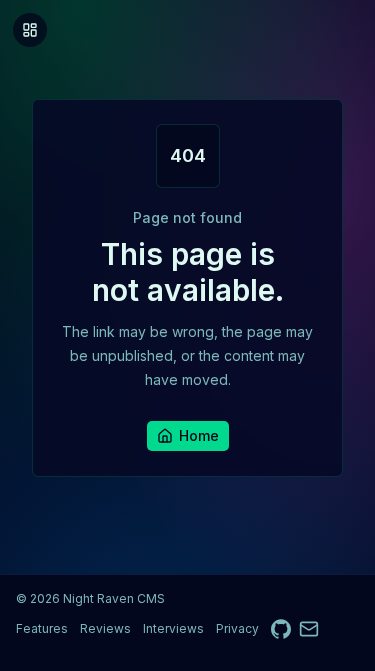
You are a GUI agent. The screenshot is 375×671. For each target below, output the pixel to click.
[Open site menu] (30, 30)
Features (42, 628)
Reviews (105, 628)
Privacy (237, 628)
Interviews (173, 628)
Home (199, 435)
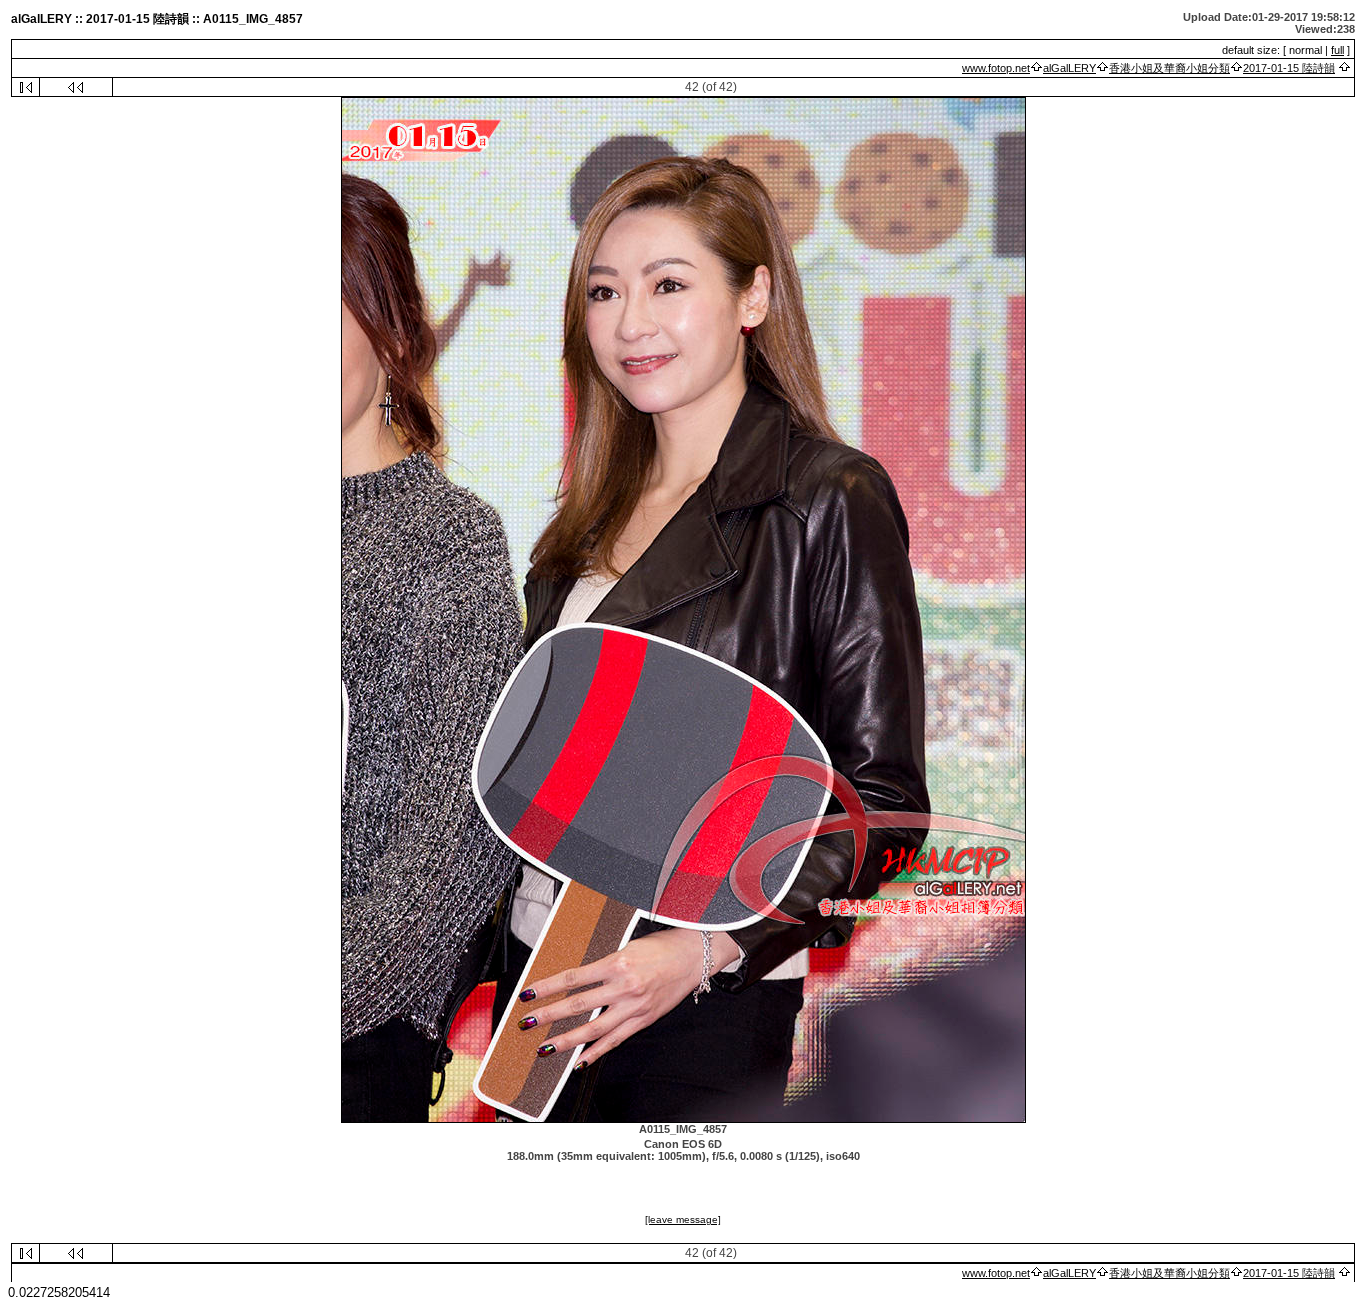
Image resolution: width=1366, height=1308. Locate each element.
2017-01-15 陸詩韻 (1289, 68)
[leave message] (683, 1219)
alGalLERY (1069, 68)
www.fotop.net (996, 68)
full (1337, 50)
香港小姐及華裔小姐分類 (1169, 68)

____________________

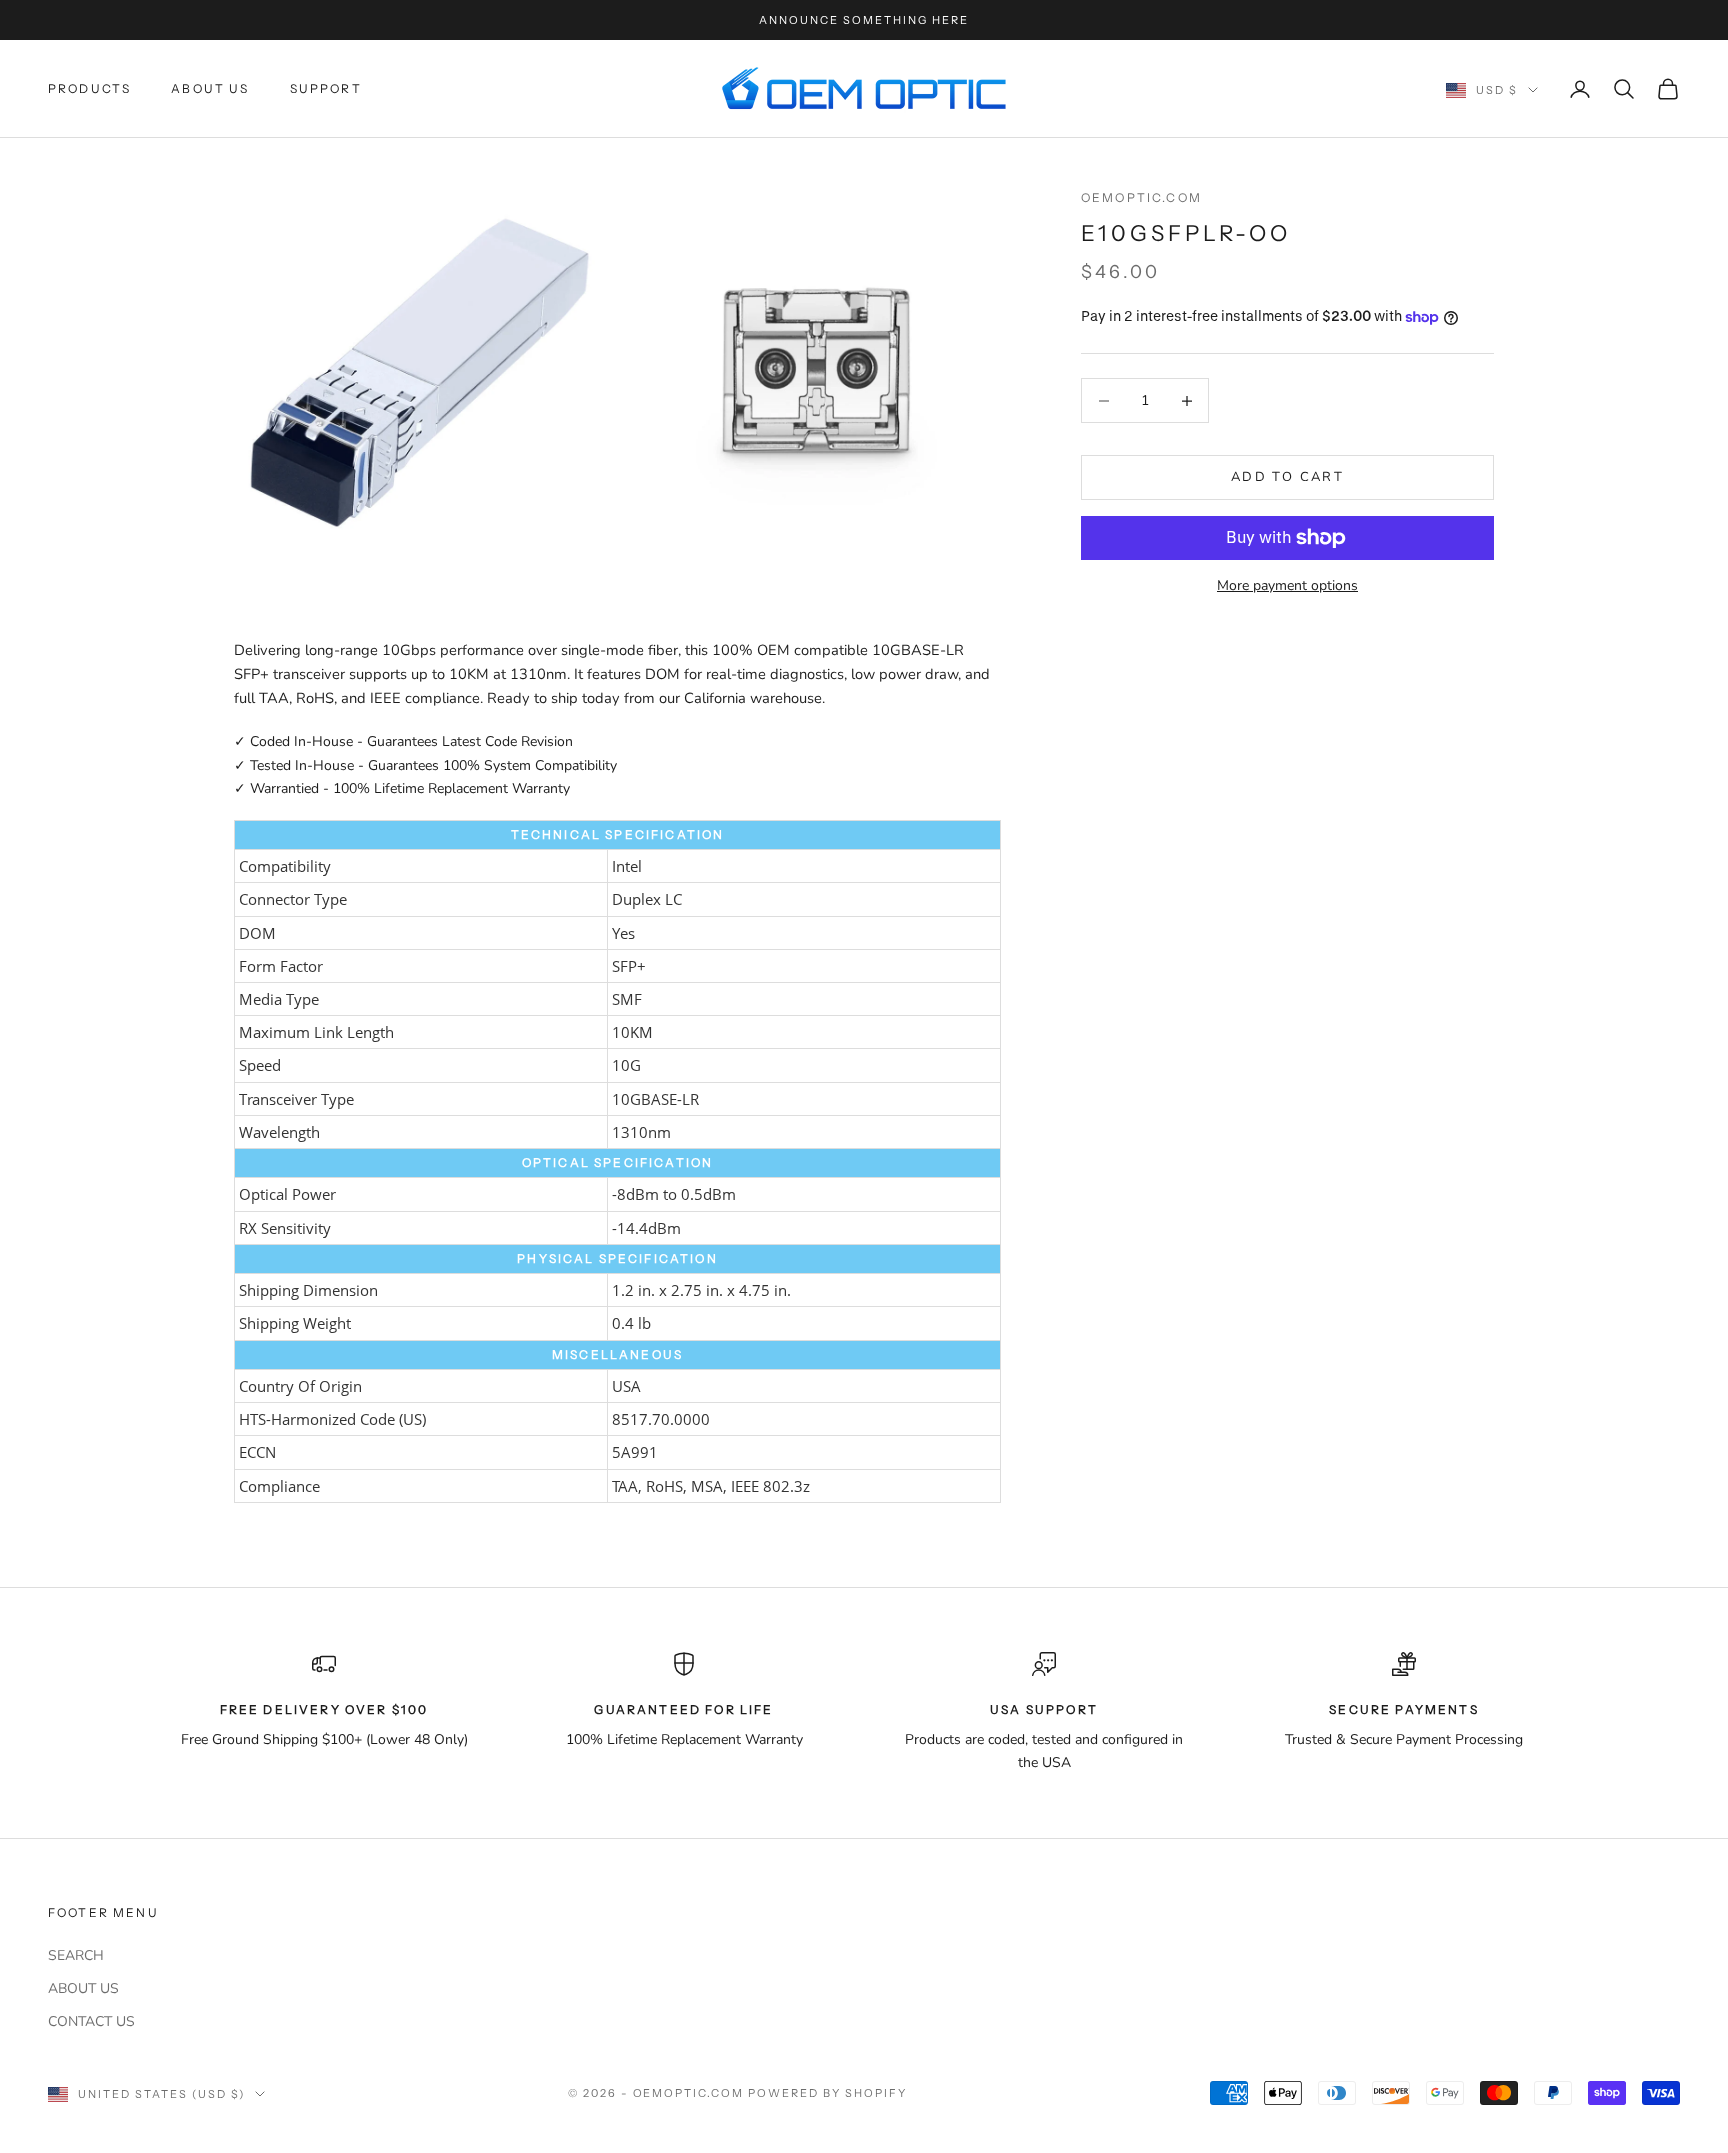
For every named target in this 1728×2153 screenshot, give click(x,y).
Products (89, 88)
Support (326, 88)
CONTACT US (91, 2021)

____________________

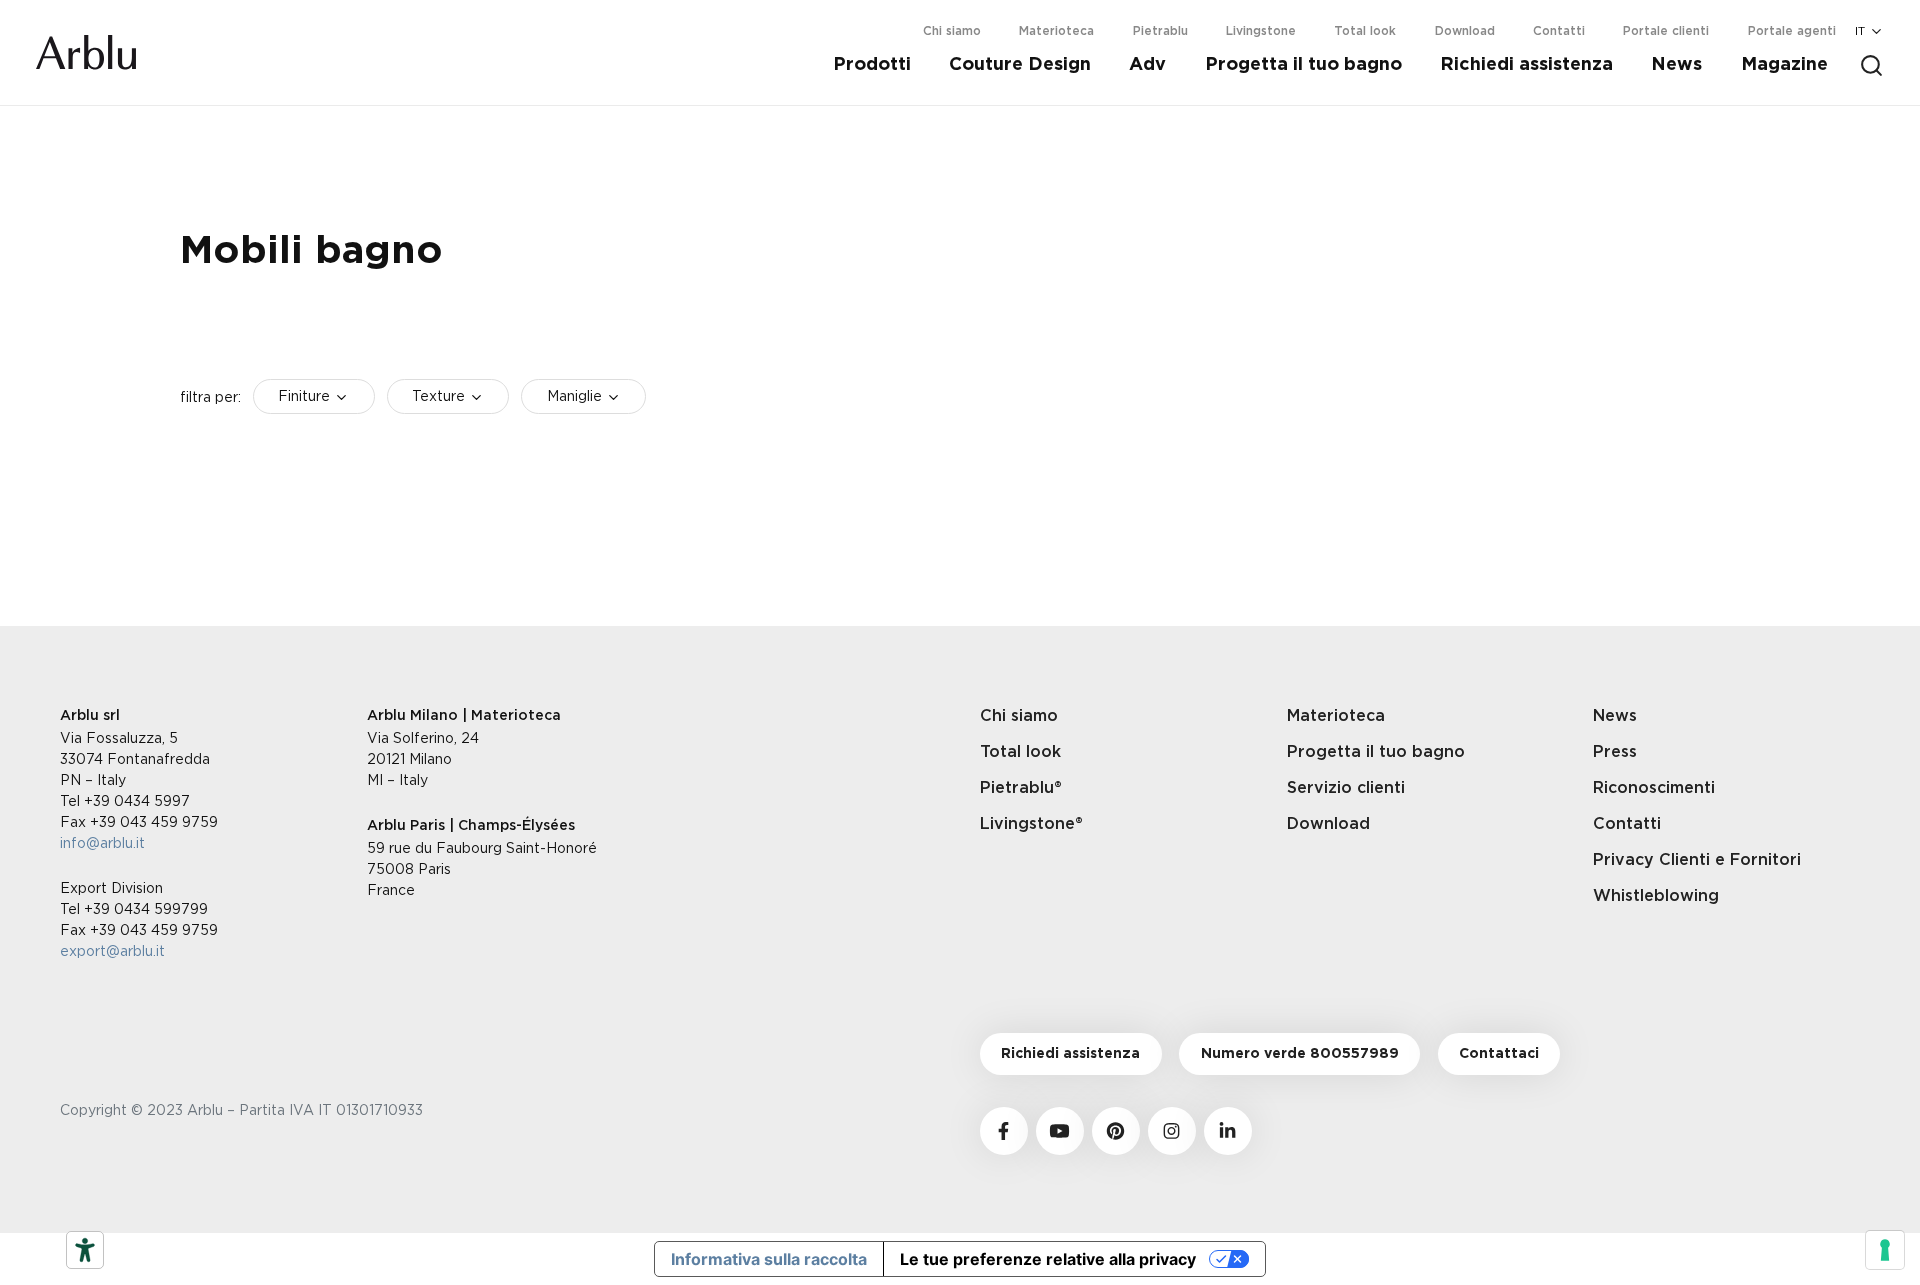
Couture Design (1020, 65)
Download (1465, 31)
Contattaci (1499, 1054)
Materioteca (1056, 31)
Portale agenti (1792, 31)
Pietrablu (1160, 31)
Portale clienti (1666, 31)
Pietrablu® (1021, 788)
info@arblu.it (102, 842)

____________________

The response must repeat exactly the lines above from the one with "Reviews (105, 628)" through the one with "full (1337, 50)", including both, and must contain no pictures and no other text.

Reviews (105, 628)
Privacy (237, 628)
Interviews (173, 628)
Home (199, 435)
Image resolution: width=1366, height=1308. Locate each element.
2017-01-15 陸詩韻 (1289, 68)
[leave message] (683, 1219)
alGalLERY (1069, 68)
www.fotop.net (996, 68)
full (1337, 50)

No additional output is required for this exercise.